Curieux cas que Liliom, adapté d'une pièce de Ferenc Molnar qui semble hanter le cinéma avec insistance dans les années 20, à commencer par un type de personnage inspiré du rôle-titre et qui apparaît par exemple dans The show de Tod Browning: aboyeur de foire au grand coeur qui se cache derrière un cynisme en carton, John Gilbert y arbore d'ailleurs le déguisement de Liliom! Puis c'est Charles Farrell qui va interpréter le rôle à la Fox pour Frank Borzage dans l'un de ses premiers films parlants (1930)... Pourquoi, alors que le système des versions multiples est déjà en place, faut-il attendre 1934 pour une version française (due à Erich Pommer sous la responsabilité de Fox Europa), je l'ignore, mais ce qui est sûr c'est que le fait que ce soit un film de Fritz Lang est un étrange hasard... Pommer avait deux films à faire tourner, un par Ophüls, et un par Lang, et il a semble-t-il décidé d'inverser la logique, confiant le film policier à Ophüls! Quoi qu'il en soit, Lang qui sortait d'une expérience cuisante (le tournage puis l'interdiction par les nazis de son Testament du Dr Mabuse) s'est jeté dans le projet qui reste son unique film Français...

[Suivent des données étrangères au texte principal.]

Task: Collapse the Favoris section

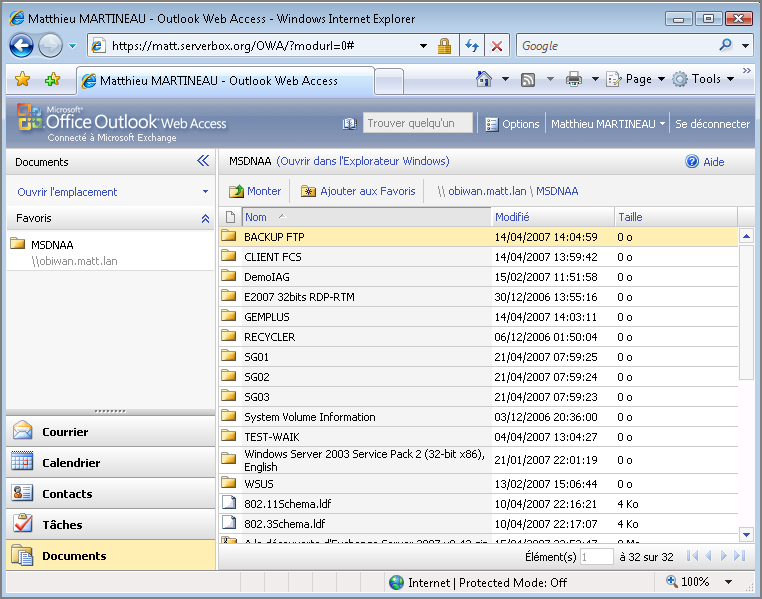Action: [x=205, y=218]
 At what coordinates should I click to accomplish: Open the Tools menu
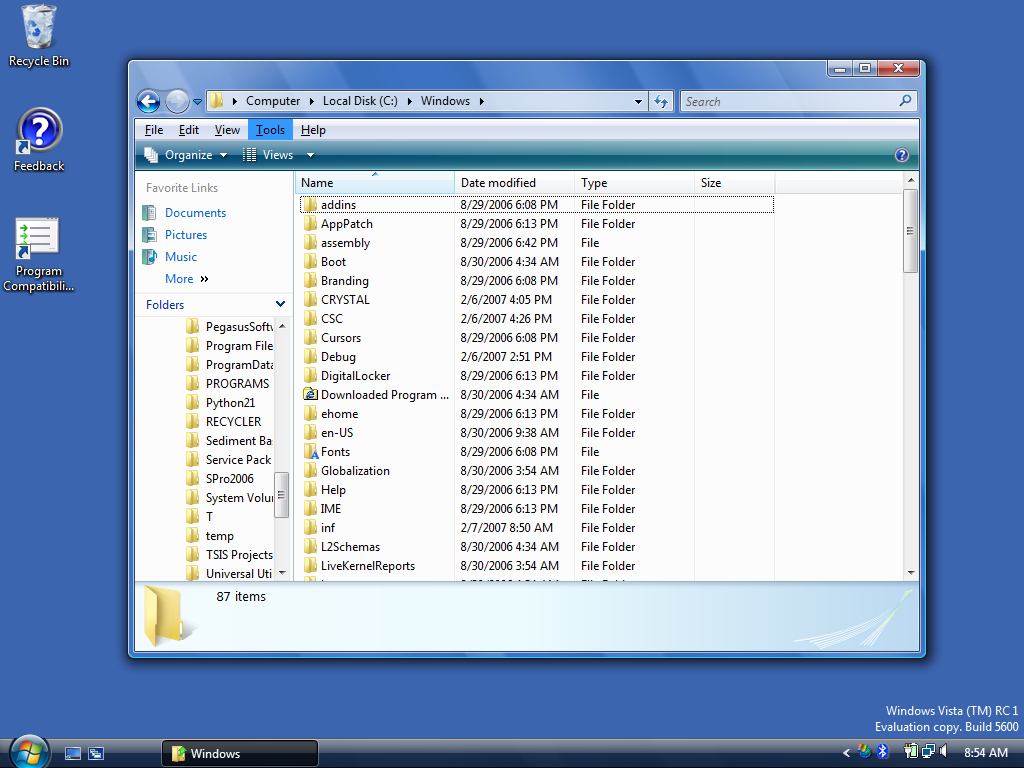click(270, 129)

Et le résultat est aussi Langien que curieux! Le film, de Hongrie, est transposé dans un pays différent, et perd à mon sens en substance en perdant cette impression diffuse de dictature pesante. Pour preuve, une scène qui nous montre de braves policiers qui font respecter un très hypothétique couvre-feu, et qui ne sont guère menaçants. le personnage de Liliom, privé de ce carcan symbolique, manque singulièrement de qualités. Mais ce qui semble avoir intéressé le plus le metteur en scène, c'est sans surprise le rendez-vous onirique d'un homme avec sa destinée, dans un conte de fées noir... Le "procès" de Liliom au purgatoire, quand on lui présente le film de sa vie, littéralement, ou encore la vision à la fois grotesque et sombre des petites mains du paradis, qui renvoient à un cinéma de l'entre-deux bricolo comme Der müde Tod était à la fois du merveilleux et du tragique... C'est un film à part, qui l'a passionné... le temps de le finir. Après, eh bien: il fallait partir aux Etats-Unis, et il a oublié Liliom; nous aussi...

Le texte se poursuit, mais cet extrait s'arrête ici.